Akram v. Holder

Decision Date09 July 2013
Docket NumberNo. 12–3008.,12–3008.
Citation721 F.3d 853
PartiesMahvash AKRAM, Petitioner, v. Eric H. HOLDER, Jr., Attorney General of the United States, Respondent.
CourtU.S. Court of Appeals — Seventh Circuit

OPINION TEXT STARTS HERE

Held Invalid

8 C.F.R. §§ 245.1(i), 1245.1(i)Yael D. Aufgang (argued), Attorney, Jones Day, Chicago, IL, for Petitioner.

Lisa M. Damiano (argued), Attorney, OIL, Attorney, Department of Justice, Washington, DC, for Respondent.

Before BAUER, KANNE, and TINDER, Circuit Judges.

KANNE, Circuit Judge.

The Immigration and Nationality Act (“INA”), Pub.L. 82–414, 66 Stat. 163, as amended, 8 U.S.C. § 1101 et seq., is a bit of a beast. It is not known for being warm or cuddly; words like “intricate” and “Byzantine” come more readily to mind. Zeqiri v. Mukasey, 529 F.3d 364, 370 (7th Cir.2008). Nor is it known for being easy to understand; we have often remarked on its fiendish complexity. See, e.g., O'Sullivan v. USCIS, 453 F.3d 809, 812 (7th Cir.2006); Muhur v. Ashcroft, 382 F.3d 653, 656 (7th Cir.2004); Asani v. INS, 154 F.3d 719, 727 (7th Cir.1998). But even the INA has room for a human touch: it has the potential to bring families together to share in the American dream.

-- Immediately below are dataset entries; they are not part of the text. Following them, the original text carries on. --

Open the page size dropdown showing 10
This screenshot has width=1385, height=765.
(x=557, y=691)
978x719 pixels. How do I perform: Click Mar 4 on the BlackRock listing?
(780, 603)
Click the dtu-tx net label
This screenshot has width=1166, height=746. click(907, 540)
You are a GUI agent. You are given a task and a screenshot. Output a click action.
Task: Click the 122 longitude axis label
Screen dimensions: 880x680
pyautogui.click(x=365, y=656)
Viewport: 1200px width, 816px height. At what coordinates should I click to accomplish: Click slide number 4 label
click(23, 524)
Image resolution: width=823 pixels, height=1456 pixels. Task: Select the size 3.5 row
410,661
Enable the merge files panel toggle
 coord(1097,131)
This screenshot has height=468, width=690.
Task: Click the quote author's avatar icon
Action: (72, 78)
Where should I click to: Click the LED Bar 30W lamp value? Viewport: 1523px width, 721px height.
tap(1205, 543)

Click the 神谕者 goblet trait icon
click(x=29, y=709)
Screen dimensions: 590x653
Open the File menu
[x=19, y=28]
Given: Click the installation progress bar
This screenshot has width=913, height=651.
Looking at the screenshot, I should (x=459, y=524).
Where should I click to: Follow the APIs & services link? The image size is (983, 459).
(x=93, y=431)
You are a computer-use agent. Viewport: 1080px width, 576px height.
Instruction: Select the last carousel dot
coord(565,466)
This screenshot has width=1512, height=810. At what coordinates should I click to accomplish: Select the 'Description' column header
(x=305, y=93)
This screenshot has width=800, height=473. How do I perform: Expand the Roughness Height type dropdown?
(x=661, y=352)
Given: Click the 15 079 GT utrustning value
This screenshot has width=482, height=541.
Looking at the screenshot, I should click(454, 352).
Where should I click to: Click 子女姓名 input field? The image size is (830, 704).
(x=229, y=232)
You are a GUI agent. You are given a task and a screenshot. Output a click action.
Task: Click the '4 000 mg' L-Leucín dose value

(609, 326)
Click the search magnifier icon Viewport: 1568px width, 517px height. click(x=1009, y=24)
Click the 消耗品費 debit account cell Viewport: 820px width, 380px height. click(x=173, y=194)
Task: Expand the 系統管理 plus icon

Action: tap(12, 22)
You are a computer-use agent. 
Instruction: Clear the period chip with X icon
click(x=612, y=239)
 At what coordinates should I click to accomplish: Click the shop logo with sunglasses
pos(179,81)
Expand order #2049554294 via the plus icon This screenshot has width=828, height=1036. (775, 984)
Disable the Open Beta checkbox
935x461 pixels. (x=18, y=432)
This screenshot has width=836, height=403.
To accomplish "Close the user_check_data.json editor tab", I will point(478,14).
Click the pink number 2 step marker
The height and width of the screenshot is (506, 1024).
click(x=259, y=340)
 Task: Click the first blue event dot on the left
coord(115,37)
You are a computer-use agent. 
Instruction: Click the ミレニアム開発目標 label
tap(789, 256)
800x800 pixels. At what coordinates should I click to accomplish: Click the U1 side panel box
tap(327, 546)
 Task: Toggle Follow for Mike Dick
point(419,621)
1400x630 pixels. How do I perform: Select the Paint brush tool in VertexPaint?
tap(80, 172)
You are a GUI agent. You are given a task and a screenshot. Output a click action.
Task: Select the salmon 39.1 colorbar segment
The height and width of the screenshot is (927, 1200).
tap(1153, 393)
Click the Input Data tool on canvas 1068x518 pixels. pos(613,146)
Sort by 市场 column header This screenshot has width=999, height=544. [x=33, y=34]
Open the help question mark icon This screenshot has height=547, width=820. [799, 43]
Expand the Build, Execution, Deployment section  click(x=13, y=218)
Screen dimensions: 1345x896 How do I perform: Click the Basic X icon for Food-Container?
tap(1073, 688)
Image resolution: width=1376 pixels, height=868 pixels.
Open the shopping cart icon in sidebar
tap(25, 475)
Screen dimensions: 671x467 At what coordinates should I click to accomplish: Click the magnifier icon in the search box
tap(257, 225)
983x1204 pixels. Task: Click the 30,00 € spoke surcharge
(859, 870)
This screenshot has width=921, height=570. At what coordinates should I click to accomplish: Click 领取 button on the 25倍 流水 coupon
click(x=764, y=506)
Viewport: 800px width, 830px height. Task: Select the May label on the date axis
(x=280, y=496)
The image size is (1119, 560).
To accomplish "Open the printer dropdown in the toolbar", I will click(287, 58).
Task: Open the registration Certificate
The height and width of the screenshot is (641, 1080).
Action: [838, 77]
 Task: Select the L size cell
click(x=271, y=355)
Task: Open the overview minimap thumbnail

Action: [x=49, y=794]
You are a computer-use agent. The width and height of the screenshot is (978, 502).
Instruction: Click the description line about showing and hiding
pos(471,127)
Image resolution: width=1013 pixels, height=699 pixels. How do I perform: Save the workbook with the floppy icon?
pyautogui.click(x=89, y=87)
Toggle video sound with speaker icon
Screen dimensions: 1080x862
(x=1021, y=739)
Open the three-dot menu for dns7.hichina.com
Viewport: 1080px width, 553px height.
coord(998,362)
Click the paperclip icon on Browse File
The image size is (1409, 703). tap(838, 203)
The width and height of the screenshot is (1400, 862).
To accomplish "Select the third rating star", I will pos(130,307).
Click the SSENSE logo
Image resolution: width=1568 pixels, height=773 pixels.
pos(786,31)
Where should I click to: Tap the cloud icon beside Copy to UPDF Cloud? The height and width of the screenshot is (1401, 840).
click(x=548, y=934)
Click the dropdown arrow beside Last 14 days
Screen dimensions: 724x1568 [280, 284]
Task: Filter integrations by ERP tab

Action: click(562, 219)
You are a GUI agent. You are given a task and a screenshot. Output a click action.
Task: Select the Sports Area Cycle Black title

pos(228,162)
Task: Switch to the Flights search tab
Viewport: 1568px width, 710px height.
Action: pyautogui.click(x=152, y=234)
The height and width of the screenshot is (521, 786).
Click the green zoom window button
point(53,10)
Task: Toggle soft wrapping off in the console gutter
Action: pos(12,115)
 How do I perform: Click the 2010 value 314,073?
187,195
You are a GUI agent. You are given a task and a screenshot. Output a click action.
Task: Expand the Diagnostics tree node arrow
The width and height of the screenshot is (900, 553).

This case demonstrates both the INA's tangled construction and its tender heart. Mahvash Alisha Akram came to this country in 2006. She hoped to join her recently remarried mother and become a lawful permanent resident. Her hopes were dashed when she ran headlong into a regulatory wall. She now argues that the regulation that thwarted her cannot stand. Because we find that the regulation at issue directly conflicts with the will of Congress, we agree with Akram and grant her petition for review.

I. Background

The INA gives special immigration preferences to aliens with relatives in the United States. See, e.g.,8 U.S.C. §§ 1151–1154. These preferences allow aliens to rejoin their families in the United States by making them eligible for permanent immigrant visas. Unfortunately, it sometimes takes months or years for permanent immigrant visas to be processed. See, e.g., U.S. Dep't of State, Bureau of Consular Affairs, Family-based Immigrant Visas, http:// travel. state. gov/ visa/ immigrants/ types/ types_ 1306. html (last visited July 1, 2013); U.S. Dep't of State, Bureau of Consular Affairs, Immigrant Visa for a Spouse of a U.S. Citizen (IR1 or CR1), http:// travel. state. gov/ visa/ immigrants/ types/ types_ 2991. html (last visited July 1, 2013). That delay means that people applying for visas to join their families in the United States generally must spend long periods waiting outside the United States for their visa applications to be processed.

This wait can be particularly hard on people who are separated from their spouses and children. Congress responded to this problem in two ways. The first is 8 U.S.C. § 1101(a)(15)(K), which gives short-term, nonimmigrant visas to the spouses and fiance(e)s of U.S. citizens, as well as to the children of those spouses and fiance(e)s. It is apparently much faster to issue a nonimmigrant visa than it is to issue a permanent immigrant visa. A short-term, non-immigrant visa therefore allows an alien to enter the United States faster than she would otherwise be able.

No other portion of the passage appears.